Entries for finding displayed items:
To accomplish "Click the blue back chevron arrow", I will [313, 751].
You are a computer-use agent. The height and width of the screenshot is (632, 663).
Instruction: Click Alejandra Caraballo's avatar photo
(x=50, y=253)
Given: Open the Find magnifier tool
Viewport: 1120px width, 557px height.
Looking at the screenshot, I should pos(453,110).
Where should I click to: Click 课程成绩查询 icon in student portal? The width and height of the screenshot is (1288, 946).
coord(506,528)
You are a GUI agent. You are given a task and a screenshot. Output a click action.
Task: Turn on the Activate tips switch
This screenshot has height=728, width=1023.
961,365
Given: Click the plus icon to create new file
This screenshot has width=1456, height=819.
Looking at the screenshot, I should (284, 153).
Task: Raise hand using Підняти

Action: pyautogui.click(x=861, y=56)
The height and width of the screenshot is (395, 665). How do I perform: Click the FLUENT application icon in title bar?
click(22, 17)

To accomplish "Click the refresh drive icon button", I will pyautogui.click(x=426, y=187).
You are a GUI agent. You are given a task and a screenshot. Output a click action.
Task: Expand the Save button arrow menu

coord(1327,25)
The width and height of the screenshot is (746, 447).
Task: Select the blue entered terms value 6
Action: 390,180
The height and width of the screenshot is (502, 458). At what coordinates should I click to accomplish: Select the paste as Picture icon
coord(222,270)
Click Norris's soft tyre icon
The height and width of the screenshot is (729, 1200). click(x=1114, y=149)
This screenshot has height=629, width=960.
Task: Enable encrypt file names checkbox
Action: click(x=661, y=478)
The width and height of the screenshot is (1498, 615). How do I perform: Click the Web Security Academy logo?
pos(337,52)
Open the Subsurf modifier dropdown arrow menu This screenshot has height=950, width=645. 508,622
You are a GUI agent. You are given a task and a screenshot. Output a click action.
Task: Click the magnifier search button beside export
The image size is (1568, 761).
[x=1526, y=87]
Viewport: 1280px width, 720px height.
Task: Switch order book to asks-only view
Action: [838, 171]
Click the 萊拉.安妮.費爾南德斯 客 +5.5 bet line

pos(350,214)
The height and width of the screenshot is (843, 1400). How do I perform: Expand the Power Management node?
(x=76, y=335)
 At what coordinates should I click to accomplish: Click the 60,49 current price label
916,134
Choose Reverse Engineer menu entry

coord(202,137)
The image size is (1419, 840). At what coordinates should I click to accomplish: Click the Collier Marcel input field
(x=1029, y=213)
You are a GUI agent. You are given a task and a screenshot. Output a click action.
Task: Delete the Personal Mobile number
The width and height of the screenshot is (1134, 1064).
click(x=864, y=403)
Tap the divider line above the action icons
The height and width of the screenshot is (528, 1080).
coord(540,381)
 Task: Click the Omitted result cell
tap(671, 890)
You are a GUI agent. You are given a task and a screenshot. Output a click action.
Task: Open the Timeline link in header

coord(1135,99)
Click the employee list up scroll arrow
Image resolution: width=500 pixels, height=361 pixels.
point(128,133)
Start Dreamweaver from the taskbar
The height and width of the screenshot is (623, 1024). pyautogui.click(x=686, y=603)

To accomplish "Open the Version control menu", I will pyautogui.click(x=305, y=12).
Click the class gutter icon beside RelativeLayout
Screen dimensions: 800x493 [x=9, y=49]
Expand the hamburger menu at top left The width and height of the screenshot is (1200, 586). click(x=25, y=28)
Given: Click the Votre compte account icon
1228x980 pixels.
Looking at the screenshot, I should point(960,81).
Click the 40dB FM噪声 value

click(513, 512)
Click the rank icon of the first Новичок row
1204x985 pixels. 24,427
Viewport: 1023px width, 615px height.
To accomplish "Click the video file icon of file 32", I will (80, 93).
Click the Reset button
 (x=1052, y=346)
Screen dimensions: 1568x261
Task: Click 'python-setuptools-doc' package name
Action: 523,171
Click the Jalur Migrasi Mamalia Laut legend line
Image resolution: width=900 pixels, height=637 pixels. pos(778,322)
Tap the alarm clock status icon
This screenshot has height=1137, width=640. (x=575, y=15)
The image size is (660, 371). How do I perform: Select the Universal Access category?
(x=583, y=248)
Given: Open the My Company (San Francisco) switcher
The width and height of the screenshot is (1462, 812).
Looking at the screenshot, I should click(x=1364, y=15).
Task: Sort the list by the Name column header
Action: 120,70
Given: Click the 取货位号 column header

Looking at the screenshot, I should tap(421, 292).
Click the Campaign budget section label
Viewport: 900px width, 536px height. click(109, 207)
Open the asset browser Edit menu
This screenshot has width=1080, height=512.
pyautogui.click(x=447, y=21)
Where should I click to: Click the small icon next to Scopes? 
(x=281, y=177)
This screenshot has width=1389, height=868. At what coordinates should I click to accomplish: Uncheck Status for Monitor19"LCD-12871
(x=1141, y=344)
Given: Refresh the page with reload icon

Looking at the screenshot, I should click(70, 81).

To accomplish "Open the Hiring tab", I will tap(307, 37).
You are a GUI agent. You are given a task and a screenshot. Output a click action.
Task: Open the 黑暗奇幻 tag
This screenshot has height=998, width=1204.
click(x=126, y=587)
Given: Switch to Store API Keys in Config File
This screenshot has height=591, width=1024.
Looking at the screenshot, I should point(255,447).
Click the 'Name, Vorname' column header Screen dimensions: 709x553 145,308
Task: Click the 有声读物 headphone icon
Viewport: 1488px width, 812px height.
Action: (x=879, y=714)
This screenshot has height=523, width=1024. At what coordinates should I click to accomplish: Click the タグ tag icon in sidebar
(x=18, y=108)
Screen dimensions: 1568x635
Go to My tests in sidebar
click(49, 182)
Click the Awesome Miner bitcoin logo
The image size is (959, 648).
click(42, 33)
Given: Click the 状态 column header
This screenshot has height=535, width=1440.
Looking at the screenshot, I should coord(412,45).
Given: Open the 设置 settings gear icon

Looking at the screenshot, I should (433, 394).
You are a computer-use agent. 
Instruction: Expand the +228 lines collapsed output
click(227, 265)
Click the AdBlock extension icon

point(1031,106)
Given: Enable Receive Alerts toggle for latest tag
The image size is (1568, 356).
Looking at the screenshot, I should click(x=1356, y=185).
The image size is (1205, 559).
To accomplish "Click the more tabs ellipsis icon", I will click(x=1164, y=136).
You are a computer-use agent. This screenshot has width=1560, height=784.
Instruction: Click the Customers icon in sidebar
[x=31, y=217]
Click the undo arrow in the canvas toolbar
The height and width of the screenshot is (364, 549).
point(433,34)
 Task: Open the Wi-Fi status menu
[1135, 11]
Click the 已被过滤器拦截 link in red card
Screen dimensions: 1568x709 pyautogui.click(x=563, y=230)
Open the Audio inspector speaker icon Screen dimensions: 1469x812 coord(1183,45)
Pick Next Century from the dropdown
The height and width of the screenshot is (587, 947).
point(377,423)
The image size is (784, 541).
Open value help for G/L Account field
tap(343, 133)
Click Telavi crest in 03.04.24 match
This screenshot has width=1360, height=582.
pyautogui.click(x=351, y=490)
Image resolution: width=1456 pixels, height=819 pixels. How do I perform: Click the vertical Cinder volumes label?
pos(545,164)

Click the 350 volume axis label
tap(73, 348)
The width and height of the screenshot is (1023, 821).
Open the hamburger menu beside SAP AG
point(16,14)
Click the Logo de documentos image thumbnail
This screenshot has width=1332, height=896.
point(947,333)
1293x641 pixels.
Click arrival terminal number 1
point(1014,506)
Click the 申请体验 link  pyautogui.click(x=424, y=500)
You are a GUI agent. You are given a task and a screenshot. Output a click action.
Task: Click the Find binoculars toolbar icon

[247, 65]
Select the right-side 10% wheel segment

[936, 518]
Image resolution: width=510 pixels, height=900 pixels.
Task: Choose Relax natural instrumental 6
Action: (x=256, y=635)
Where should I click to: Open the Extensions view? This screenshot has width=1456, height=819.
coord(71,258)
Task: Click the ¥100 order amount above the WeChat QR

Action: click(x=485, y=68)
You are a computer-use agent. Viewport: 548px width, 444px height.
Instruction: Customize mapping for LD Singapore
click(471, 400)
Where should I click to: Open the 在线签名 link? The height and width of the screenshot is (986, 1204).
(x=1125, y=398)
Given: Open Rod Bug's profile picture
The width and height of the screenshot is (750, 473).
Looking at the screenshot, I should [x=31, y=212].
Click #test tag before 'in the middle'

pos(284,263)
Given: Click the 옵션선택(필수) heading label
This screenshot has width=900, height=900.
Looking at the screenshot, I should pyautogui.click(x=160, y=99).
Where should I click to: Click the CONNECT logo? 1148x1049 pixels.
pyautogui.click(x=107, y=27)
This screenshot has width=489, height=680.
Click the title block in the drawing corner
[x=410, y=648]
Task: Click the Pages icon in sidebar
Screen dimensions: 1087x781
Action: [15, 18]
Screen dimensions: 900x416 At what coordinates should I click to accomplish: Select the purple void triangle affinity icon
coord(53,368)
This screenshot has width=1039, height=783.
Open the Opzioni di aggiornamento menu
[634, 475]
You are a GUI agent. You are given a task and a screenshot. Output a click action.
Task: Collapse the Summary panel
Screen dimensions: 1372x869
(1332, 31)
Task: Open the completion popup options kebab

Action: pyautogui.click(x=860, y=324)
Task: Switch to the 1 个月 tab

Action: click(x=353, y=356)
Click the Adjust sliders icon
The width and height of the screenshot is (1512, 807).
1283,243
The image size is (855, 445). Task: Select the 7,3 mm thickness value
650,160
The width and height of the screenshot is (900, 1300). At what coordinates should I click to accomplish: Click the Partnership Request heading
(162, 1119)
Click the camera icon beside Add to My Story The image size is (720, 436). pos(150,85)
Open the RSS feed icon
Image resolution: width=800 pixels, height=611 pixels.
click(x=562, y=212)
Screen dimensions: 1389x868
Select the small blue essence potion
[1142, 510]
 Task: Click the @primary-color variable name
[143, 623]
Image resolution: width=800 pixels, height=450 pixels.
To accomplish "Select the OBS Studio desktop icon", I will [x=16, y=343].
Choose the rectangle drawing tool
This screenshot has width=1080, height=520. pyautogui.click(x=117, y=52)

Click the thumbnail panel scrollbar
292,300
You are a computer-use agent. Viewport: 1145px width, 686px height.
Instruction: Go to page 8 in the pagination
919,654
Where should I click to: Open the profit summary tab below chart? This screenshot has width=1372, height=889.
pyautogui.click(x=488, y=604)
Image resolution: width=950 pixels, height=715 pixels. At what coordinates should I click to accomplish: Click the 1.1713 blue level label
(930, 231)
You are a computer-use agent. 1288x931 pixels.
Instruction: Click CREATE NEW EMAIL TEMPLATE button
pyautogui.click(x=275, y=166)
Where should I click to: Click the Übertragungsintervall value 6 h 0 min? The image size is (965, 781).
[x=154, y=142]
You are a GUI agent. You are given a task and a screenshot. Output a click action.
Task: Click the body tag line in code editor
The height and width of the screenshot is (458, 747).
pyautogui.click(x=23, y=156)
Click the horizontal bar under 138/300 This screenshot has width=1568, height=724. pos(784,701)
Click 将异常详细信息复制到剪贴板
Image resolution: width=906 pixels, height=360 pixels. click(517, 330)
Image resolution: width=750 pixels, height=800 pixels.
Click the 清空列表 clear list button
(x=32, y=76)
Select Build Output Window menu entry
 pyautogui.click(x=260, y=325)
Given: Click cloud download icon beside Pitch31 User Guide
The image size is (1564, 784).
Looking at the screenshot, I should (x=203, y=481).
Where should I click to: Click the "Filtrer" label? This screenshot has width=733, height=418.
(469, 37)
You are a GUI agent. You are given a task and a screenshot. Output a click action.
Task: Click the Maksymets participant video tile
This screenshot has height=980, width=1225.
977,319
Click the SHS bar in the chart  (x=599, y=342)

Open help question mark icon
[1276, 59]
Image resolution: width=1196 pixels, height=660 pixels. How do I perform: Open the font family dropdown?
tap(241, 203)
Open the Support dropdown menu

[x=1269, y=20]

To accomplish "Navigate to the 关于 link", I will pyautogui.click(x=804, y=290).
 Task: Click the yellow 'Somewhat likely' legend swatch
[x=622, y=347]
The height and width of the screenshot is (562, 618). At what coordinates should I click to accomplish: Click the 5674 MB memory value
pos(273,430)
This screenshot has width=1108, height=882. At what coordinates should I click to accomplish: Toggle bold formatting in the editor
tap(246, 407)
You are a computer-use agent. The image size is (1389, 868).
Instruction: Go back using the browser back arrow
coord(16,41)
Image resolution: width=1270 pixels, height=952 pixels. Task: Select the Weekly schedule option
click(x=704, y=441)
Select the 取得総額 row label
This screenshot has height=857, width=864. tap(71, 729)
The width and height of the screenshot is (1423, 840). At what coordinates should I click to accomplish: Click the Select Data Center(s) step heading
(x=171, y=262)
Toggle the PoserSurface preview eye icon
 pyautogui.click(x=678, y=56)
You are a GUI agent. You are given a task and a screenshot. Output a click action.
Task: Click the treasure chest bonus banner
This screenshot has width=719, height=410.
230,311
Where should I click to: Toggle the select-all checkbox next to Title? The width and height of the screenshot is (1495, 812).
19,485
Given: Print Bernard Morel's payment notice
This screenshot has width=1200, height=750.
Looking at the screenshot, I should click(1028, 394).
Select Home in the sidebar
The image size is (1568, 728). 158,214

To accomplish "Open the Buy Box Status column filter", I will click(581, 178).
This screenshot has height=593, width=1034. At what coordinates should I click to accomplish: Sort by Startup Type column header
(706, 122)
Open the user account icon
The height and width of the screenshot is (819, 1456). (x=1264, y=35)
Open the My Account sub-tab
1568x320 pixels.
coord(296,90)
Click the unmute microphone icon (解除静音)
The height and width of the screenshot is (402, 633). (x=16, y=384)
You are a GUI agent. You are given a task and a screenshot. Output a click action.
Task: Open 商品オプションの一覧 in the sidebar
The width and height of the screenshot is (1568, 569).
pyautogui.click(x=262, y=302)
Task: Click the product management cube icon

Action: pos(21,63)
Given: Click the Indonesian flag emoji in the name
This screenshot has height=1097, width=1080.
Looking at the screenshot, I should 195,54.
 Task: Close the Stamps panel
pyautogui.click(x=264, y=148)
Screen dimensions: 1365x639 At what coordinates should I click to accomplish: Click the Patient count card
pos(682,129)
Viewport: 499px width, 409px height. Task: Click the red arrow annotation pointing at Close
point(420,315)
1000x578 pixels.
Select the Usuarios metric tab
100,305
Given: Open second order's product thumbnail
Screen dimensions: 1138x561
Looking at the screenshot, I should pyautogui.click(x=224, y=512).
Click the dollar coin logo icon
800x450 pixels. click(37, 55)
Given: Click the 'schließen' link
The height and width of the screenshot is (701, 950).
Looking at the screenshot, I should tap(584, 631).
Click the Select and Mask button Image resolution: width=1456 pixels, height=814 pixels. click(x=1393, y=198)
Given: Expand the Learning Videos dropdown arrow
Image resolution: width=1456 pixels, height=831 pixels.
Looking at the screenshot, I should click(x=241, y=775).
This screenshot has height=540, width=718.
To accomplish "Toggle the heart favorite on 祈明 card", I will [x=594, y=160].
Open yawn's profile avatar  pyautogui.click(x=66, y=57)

● What the task requires
Can you quote the entries above word for word, from the very start up to and including the line containing "Action: pyautogui.click(x=861, y=56)"?

● Response below
To accomplish "Click the blue back chevron arrow", I will [313, 751].
You are a computer-use agent. The height and width of the screenshot is (632, 663).
Instruction: Click Alejandra Caraballo's avatar photo
(x=50, y=253)
Given: Open the Find magnifier tool
Viewport: 1120px width, 557px height.
Looking at the screenshot, I should pos(453,110).
Where should I click to: Click 课程成绩查询 icon in student portal? The width and height of the screenshot is (1288, 946).
coord(506,528)
You are a GUI agent. You are given a task and a screenshot. Output a click action.
Task: Turn on the Activate tips switch
This screenshot has height=728, width=1023.
961,365
Given: Click the plus icon to create new file
This screenshot has width=1456, height=819.
Looking at the screenshot, I should (284, 153).
Task: Raise hand using Підняти

Action: pyautogui.click(x=861, y=56)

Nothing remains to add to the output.